# taz.de -- AfD-Bürgerdialog in Goslar: Rechtsextreme zerlegen sich vor Publikum
> Der zerrüttete AfD-Kreisvorstand in Goslar in Niedersachsen stritt sich
> beim Bürgerdialog auf offener Bühne. Ist der Landesverband am Ende?
(IMG) Bild: „Ihr habt angefangen!“: Streit vor den Augen des Publikums, das man eigentlich für die AfD gewinnen wollte
Bremen taz | Maximilian Krah kam erst gar nicht. Eigentlich hatte der
Kreisverband in Goslar den [1][AfD-Bundestagsabgeordneten aus Sachsen] zu
einem Bürgerdialog eingeladen, vor dem Saal wurde gegen den rechtsextremen
Politiker demonstriert. Aber Krah und sein Co-Redner Mike Moncsek hatten
kurzfristig abgesagt: Offensichtlich waren sie zuvor gewarnt worden, dass
man diesem zerstrittenen Kreisverband besser fernbleiben sollte.
Auch wenn die Redner fehlten: Den Besucher*innen des Bürgerdialogs
wurde eine ordentliche Show geliefert. Denn dass die Verhältnisse dort
tatsächlich zerrüttet sind, wurde bei dem Event, das bei Youtube zu sehen
ist, deutlich. AfD-Kreisverbandsvorsitzender Main Müller hatte die Hälfte
seines zehnköpfigen Vorstands gar nicht erst in den Saal gelassen.

--------------------------------

- **ZIEL A**: Schreib aus den Zeilen den Abschnitt von der Zeile mit „Where should I click to: Clear“ bis zum Ende der Zeilen wortgetreu ab, beide Enden eingeschlossen.
Der Artikel und die Zeilen haben unterschiedliche Herkunft.

[Einige Zeilen]
--------------------------------

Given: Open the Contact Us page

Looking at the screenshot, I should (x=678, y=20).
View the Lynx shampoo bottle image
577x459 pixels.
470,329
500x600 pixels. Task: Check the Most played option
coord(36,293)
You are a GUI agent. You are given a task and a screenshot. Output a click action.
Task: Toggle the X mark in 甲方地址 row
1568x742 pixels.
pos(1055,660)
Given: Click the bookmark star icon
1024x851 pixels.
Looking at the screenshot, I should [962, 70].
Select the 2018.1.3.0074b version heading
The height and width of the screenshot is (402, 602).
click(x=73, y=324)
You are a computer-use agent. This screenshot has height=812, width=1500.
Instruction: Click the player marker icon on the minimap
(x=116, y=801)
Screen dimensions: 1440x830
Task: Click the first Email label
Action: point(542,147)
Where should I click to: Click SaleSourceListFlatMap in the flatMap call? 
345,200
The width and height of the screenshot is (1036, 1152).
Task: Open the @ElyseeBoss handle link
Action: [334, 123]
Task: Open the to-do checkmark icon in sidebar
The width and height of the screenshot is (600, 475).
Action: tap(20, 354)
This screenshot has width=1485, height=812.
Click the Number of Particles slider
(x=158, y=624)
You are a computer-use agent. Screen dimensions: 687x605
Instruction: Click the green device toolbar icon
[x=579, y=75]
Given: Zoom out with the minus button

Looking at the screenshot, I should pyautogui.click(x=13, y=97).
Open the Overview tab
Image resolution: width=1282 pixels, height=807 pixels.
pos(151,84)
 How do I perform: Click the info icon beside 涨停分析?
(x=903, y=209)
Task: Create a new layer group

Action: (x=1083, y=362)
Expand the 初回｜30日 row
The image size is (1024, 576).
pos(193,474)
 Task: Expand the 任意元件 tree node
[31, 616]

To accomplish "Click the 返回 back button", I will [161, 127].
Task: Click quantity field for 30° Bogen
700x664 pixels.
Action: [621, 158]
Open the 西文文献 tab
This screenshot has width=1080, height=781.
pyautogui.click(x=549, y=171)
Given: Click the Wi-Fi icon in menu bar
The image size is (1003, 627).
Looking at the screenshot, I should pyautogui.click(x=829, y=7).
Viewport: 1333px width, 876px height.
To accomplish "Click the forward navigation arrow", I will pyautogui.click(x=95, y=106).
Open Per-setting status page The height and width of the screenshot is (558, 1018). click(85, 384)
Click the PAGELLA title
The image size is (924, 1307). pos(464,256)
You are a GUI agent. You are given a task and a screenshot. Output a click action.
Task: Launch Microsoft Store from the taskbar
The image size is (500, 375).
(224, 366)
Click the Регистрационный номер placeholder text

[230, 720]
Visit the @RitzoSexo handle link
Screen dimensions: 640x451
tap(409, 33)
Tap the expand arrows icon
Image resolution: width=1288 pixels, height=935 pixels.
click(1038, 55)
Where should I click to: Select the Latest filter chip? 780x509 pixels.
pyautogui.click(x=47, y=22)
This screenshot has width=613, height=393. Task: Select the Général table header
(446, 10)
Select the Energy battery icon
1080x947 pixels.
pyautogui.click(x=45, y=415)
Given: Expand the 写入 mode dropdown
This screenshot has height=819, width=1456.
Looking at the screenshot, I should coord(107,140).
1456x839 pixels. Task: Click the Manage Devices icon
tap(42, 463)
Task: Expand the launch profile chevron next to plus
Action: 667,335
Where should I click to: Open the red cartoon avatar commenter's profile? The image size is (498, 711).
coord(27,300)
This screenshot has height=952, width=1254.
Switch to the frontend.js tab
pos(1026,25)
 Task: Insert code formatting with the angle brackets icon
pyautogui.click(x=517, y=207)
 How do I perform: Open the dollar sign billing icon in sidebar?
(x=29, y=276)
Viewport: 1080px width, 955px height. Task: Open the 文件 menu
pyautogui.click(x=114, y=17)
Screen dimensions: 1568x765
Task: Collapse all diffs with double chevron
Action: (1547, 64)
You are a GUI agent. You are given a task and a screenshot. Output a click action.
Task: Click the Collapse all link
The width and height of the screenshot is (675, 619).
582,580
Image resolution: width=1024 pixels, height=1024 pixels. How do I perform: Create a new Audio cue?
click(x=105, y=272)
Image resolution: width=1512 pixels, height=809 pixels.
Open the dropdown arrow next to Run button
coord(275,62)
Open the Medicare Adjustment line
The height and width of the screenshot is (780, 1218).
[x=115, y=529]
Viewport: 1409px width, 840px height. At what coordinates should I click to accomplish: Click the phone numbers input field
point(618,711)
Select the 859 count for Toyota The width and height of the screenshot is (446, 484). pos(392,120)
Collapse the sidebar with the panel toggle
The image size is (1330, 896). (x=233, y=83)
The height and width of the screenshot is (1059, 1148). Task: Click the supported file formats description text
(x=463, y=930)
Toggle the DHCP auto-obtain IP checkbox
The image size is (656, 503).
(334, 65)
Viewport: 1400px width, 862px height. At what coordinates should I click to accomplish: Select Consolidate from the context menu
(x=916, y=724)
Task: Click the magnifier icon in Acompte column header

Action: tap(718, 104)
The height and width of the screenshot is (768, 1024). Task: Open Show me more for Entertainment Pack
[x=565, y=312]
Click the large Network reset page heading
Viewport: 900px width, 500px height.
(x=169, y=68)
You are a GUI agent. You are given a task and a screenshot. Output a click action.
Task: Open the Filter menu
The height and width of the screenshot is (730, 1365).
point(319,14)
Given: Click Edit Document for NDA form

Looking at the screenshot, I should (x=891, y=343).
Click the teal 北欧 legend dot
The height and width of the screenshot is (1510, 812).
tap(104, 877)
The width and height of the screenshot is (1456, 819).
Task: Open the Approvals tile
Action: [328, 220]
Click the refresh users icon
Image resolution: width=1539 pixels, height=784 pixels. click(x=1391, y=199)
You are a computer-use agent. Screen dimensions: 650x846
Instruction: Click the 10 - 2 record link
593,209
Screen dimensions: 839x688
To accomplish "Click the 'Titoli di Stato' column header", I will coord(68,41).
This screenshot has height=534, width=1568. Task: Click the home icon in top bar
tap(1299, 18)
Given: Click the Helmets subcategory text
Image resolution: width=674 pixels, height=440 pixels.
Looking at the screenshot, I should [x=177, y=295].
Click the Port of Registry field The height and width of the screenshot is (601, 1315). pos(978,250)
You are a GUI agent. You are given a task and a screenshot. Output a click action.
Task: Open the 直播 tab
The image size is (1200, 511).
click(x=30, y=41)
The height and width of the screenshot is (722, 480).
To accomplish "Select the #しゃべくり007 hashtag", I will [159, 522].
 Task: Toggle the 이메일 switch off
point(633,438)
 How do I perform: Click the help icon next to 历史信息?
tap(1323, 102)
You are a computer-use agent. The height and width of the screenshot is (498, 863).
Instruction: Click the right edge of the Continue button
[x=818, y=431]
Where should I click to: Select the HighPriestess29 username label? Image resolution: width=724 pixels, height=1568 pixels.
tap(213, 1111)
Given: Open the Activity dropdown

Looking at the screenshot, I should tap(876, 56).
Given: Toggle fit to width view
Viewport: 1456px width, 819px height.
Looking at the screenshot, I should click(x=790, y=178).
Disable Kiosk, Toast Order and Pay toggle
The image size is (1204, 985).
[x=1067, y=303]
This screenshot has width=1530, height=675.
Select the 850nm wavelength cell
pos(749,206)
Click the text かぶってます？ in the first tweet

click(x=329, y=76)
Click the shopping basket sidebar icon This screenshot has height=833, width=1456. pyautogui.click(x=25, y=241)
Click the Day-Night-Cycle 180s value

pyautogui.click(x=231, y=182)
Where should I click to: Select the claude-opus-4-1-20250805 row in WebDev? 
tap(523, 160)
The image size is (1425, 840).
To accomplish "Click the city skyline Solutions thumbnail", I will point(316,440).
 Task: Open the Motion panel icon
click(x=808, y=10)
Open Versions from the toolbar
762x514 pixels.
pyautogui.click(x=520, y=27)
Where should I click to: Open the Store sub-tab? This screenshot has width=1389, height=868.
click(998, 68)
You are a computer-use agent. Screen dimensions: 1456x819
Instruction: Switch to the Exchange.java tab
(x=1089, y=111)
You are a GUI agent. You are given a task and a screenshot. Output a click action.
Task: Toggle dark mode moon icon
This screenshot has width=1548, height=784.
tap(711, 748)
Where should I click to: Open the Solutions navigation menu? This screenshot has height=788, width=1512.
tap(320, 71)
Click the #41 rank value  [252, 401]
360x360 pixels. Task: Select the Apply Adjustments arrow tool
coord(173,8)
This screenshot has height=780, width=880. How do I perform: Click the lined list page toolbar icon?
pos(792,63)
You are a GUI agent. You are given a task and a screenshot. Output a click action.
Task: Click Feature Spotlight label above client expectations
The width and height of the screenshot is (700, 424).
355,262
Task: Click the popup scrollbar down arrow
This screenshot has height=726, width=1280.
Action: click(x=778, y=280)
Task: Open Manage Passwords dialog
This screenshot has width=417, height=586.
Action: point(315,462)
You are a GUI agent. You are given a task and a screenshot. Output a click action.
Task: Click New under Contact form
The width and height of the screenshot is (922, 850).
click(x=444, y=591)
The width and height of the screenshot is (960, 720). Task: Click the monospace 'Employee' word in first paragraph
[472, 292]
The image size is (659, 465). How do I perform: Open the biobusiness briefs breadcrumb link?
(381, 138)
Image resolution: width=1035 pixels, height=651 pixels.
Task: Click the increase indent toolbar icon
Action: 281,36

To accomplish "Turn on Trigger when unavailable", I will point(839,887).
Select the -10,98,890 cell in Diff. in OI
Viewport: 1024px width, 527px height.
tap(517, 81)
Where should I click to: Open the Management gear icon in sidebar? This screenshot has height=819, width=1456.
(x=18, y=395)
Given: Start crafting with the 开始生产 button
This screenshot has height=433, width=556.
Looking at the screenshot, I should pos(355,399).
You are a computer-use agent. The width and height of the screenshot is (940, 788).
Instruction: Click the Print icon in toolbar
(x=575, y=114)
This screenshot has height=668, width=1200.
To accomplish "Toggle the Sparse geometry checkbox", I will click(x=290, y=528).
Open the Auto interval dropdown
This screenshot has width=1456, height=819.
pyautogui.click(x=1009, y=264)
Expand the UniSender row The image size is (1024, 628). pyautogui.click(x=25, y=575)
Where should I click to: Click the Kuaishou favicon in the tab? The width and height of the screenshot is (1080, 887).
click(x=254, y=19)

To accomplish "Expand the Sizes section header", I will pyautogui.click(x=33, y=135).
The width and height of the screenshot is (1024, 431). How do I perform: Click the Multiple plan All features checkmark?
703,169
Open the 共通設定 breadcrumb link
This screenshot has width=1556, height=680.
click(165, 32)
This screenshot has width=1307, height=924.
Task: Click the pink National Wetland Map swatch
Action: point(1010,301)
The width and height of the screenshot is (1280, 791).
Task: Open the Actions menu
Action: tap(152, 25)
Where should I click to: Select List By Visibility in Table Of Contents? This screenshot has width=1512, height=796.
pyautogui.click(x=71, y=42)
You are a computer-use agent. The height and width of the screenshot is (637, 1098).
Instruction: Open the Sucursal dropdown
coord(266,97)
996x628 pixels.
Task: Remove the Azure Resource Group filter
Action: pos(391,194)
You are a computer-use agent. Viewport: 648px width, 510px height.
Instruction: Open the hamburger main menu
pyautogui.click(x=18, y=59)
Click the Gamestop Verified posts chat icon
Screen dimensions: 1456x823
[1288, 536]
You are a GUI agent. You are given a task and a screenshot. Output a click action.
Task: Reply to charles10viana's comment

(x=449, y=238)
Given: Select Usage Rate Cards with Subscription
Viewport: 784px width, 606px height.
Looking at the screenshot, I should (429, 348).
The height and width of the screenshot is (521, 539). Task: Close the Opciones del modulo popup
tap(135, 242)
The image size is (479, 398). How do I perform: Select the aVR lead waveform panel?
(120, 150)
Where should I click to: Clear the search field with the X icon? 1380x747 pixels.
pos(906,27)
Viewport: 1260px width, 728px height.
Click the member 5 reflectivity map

--------------------------------

- **ZIEL B**: Gib aus dem Artikel über den AfD-Bürgerdialog in Goslar den Abschnitt von „(IMG) Bild: „Ihr“ bis „den Saal gelassen.“ wortgetreu aus.

- **VOLLSTÄNDIGE AUSGABE A**:
Where should I click to: Clear the search field with the X icon? 1380x747 pixels.
pos(906,27)
Viewport: 1260px width, 728px height.
Click the member 5 reflectivity map

- **VOLLSTÄNDIGE AUSGABE B**:
(IMG) Bild: „Ihr habt angefangen!“: Streit vor den Augen des Publikums, das man eigentlich für die AfD gewinnen wollte
Bremen taz | Maximilian Krah kam erst gar nicht. Eigentlich hatte der
Kreisverband in Goslar den [1][AfD-Bundestagsabgeordneten aus Sachsen] zu
einem Bürgerdialog eingeladen, vor dem Saal wurde gegen den rechtsextremen
Politiker demonstriert. Aber Krah und sein Co-Redner Mike Moncsek hatten
kurzfristig abgesagt: Offensichtlich waren sie zuvor gewarnt worden, dass
man diesem zerstrittenen Kreisverband besser fernbleiben sollte.
Auch wenn die Redner fehlten: Den Besucher*innen des Bürgerdialogs
wurde eine ordentliche Show geliefert. Denn dass die Verhältnisse dort
tatsächlich zerrüttet sind, wurde bei dem Event, das bei Youtube zu sehen
ist, deutlich. AfD-Kreisverbandsvorsitzender Main Müller hatte die Hälfte
seines zehnköpfigen Vorstands gar nicht erst in den Saal gelassen.